La sal es un aditivo usado ampliamente en todo el mundo para potenciar sabores. Sin embargo, es extremadamente importante controlar el consumo de sal durante el embarazo dada su estrecha relación con problemas circulatorios y cardiovasculares de seriedad.

Durante el embarazo, aun más si cabe, deben extremarse las precauciones con la dieta, ya que los riesgos no solo afectan a la futura mama, sino que también puede verse afectada la salud del bebé, sin embargo, no deben olvidarse tampoco que deben cubrirse las necesidades de sodio de ambos. Veamos cómo encontrar el equilibrio en el consumo de sal.

¿Por qué evitar demasiada sal durante el embarazo?
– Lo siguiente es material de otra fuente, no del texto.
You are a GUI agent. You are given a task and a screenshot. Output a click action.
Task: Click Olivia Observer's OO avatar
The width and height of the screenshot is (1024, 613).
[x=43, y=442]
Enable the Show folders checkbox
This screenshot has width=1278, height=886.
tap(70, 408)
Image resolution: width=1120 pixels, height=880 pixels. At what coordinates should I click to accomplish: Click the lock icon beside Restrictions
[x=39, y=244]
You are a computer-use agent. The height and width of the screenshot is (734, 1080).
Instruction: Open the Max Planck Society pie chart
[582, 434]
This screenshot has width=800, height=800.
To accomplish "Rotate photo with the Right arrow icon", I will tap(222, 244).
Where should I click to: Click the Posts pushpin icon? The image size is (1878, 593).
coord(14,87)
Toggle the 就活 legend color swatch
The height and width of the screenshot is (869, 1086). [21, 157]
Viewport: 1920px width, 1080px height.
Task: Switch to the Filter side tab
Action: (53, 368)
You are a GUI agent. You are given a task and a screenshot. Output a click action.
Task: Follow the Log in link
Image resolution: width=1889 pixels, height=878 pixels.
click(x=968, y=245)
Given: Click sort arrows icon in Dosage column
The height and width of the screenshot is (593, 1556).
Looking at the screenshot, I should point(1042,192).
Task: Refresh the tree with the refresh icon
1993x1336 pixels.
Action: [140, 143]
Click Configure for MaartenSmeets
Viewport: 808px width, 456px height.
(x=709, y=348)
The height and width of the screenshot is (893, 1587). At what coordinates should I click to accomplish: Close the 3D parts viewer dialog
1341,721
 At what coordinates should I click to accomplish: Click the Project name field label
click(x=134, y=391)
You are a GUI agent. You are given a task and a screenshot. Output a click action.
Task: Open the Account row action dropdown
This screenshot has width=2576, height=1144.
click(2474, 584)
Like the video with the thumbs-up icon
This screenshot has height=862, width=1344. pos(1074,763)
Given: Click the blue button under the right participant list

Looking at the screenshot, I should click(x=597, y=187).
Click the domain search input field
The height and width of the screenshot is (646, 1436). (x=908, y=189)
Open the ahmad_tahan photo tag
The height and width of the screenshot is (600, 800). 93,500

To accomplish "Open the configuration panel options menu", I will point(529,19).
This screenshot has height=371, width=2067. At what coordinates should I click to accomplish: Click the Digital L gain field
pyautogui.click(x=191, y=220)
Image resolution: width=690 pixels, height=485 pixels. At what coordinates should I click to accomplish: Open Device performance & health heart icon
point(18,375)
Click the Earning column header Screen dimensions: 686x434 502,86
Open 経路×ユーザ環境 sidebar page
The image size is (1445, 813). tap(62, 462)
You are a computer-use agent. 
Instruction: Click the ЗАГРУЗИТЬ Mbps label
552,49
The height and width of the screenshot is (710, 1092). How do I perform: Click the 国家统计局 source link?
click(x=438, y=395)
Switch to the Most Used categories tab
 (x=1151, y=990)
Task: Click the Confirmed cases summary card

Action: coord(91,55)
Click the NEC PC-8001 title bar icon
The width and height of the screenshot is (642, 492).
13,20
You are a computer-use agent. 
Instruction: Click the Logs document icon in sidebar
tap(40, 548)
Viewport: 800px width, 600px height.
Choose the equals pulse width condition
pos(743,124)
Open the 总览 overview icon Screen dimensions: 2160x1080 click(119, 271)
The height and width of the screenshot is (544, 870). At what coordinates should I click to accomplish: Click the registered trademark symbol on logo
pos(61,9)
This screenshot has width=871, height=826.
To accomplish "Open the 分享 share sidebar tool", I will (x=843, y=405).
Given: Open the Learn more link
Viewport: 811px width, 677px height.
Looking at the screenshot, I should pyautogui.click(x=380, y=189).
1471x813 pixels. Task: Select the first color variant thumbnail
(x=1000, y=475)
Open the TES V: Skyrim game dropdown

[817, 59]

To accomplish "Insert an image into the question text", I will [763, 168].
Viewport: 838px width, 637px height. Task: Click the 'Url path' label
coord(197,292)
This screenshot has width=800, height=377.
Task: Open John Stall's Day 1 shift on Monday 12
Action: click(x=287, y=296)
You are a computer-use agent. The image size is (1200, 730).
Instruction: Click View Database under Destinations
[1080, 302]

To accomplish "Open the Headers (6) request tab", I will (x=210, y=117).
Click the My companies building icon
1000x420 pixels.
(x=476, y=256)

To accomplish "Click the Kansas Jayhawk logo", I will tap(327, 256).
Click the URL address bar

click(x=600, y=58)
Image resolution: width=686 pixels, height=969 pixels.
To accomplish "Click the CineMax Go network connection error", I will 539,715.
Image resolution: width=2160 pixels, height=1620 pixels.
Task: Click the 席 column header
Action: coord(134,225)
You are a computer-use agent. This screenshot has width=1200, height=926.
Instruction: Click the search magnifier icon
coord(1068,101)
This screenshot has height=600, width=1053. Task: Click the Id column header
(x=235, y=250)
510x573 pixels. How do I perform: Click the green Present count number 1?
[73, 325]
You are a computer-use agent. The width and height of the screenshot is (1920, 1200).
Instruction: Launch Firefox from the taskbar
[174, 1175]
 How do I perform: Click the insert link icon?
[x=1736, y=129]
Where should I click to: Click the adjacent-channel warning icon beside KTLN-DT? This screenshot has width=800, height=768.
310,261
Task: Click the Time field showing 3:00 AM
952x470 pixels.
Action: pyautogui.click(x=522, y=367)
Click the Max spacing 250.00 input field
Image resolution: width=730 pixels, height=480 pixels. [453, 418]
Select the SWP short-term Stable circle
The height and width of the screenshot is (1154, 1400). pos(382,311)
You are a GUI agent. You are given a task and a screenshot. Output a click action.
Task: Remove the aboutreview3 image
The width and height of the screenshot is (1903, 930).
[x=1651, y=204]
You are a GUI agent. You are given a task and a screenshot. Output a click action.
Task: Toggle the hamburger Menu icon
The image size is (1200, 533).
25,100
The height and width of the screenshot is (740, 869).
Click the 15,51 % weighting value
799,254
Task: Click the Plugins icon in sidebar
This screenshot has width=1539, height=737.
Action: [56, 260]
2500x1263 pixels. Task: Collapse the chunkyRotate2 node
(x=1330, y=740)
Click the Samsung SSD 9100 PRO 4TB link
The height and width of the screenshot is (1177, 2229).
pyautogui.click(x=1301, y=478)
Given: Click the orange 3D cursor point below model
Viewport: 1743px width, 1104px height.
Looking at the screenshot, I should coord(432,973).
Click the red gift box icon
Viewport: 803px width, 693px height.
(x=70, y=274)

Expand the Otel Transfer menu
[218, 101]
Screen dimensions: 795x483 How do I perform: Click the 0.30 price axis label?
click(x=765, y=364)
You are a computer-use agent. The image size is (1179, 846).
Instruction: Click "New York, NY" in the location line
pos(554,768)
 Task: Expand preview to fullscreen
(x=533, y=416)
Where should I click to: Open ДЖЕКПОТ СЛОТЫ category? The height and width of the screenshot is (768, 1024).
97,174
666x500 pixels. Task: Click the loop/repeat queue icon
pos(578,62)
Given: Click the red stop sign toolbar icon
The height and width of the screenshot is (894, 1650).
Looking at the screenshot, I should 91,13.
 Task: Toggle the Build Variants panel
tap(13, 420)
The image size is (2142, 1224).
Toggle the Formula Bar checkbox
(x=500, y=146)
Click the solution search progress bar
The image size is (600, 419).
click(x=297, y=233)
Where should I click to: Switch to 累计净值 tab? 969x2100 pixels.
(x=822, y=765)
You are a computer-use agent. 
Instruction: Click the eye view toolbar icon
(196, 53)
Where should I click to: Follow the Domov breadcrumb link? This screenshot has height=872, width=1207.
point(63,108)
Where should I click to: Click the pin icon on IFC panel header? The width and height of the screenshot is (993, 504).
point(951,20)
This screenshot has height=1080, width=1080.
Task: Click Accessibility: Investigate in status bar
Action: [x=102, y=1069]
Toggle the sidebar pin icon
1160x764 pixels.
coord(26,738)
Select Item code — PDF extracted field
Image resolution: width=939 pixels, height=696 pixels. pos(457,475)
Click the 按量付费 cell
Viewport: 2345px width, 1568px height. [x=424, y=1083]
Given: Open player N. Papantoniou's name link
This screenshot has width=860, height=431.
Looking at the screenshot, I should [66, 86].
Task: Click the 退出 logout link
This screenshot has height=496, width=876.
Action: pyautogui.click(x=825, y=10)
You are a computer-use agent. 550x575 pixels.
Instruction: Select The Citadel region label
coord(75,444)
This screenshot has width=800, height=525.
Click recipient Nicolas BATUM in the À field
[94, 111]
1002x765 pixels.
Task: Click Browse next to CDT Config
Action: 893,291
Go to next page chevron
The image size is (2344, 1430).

consumo de sal durante el embarazo

La sal proporciona sodio para el organismo, un mineral necesario para el buen funcionamiento del organismo. El sodio es uno de los minerales que asegura una correcta osmorregulación celular, es decir, un equilibrio entre el agua y los solutos a ambos lados de la membrana celular.

Un bajo aporte de sodio puede alterar el equilibrio de líquidos en el organismo, comprometiendo la salud de la madre y el bebe ya que afecta directamente al funcionamiento de la placenta y a su capacidad para mantener suficiente líquido amniótico rodeando al bebe. 

Consecuencias de consumir mucha sal en la gestación

- La sal se relaciona con la retención de líquidos y la aparición de edemas, sobre todo en el último trimestre del embarazo.

- Además, dada la relación entre el calcio y el sodio –a mayor ingesta de sodio menor absorción del calcio, que se excreta por orina- el exceso de sal produce un aumento en la presión sanguínea de la madre, aumentando el riesgo de preeclamsia y partos prematuros o de alto riesgo para madre y bebe.

- Adicionalmente, el riesgo de una elevada presión sanguínea puede transmitirse al bebé, que puede desarrollar problemas de hipertensión arterial, además de aumentar el riesgo de que el bebe nazca con bajo peso. La baja absorción de calcio puede comprometer el desarrollo óseo y el crecimiento del feto, aumentando las posibilidades de crecimiento intrauterino reducido.

- Algunos estudios han sugerido también que una dieta con exceso de sal impide un correcto desarrollo de los riñones, por lo que la función renal del feto se puede ver comprometida. 

Cómo controlar el consumo de sal si estoy embarazada

En realidad, el embarazo no es momento para evitar la sal por completo, ya que el sodio es necesario para la salud materna y fetal, pero tampoco debe añadirse en exceso. Una dieta sana y equilibrada asegura un buen aporte de sodio para la madre y el bebé, respetando las cantidades de sal que se añadían a las comidas previas al embarazo y escogiendo una sal mínimamente procesada.

Sin embargo, si deben evitarse los alimentos ultraprocesados, cuya sal no es el tradicional cloruro sódico sino glutamato monosódico, estrechamente relacionado con un aumento en el riesgo de aparición de problemas cardiacos.